Required action - Only one portion of the data is to be written out: from the line bearing "You are a computer-use" through the line bearing "Instruction: Click the red footnote about 金太郎". Write it exactly as it appears.

Exercise material -
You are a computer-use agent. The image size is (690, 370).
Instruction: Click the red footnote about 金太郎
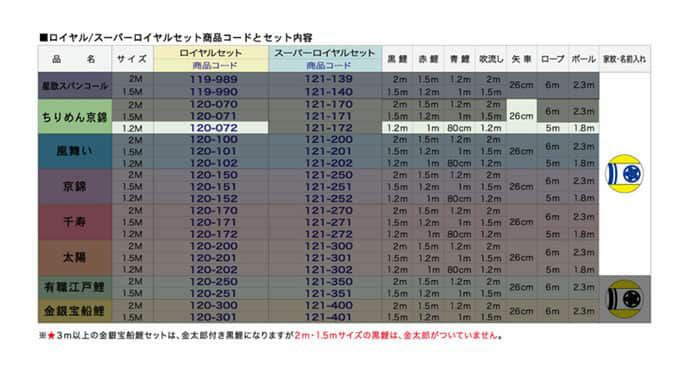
==
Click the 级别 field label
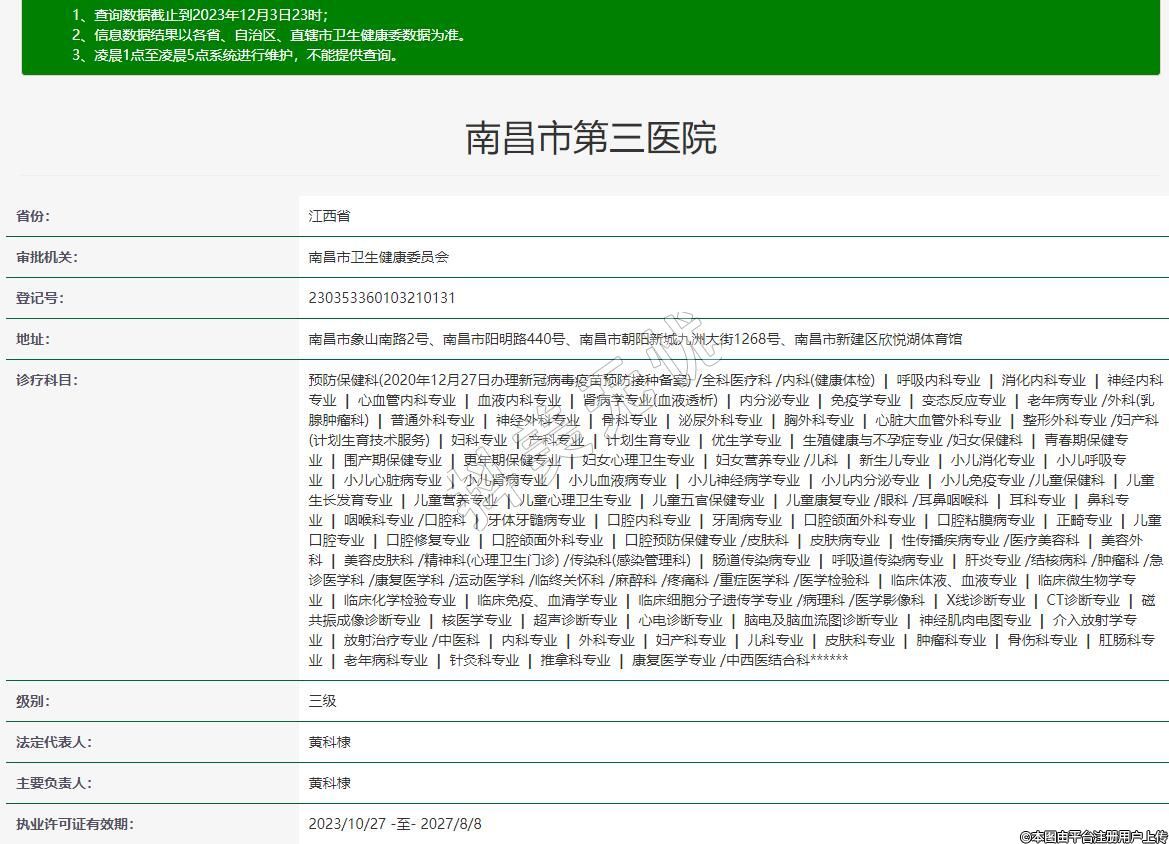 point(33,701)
--
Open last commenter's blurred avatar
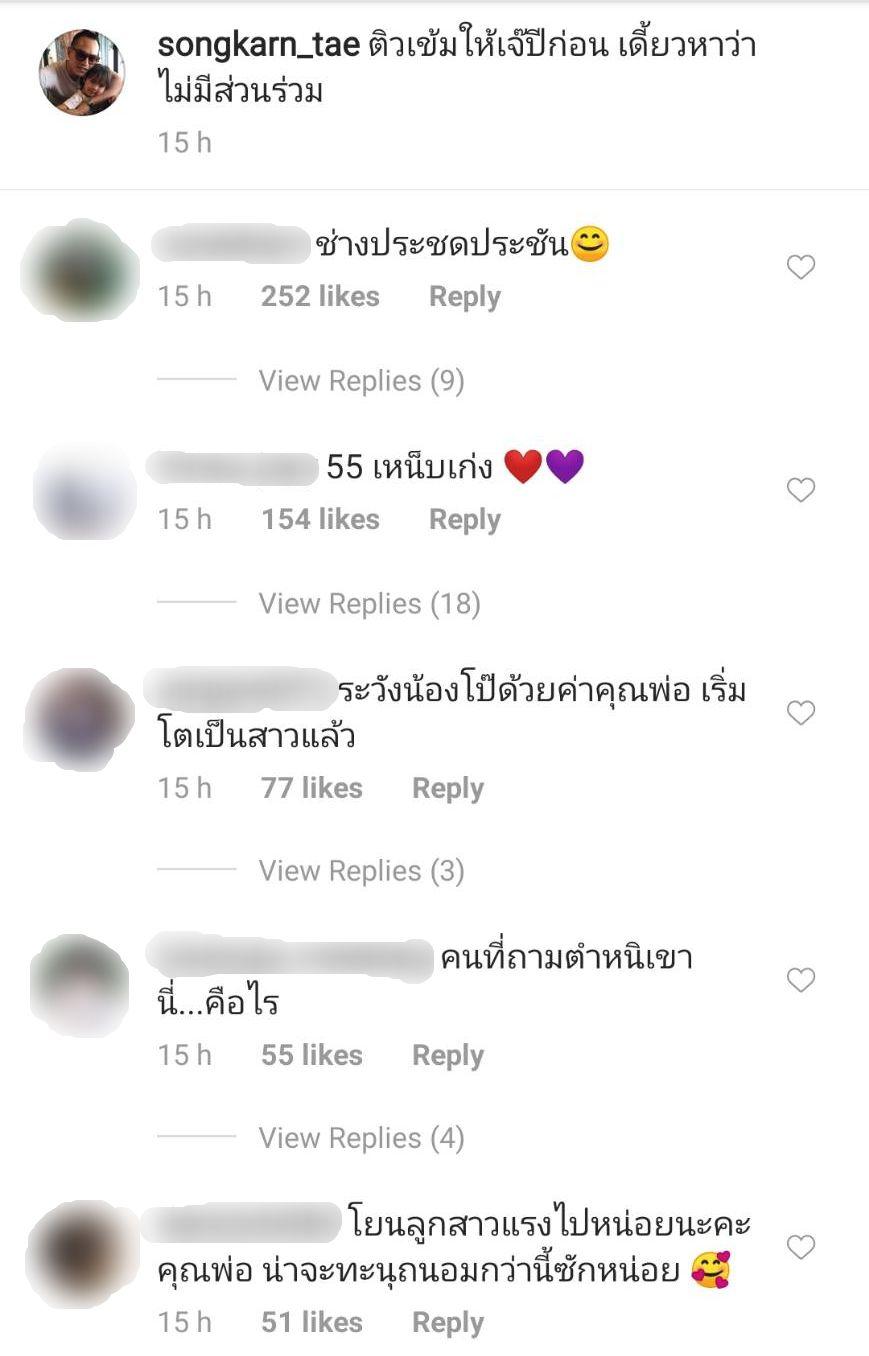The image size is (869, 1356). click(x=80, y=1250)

Task response -
You are a computer-use agent. The image size is (690, 370).
Instruction: Click the red footnote about 金太郎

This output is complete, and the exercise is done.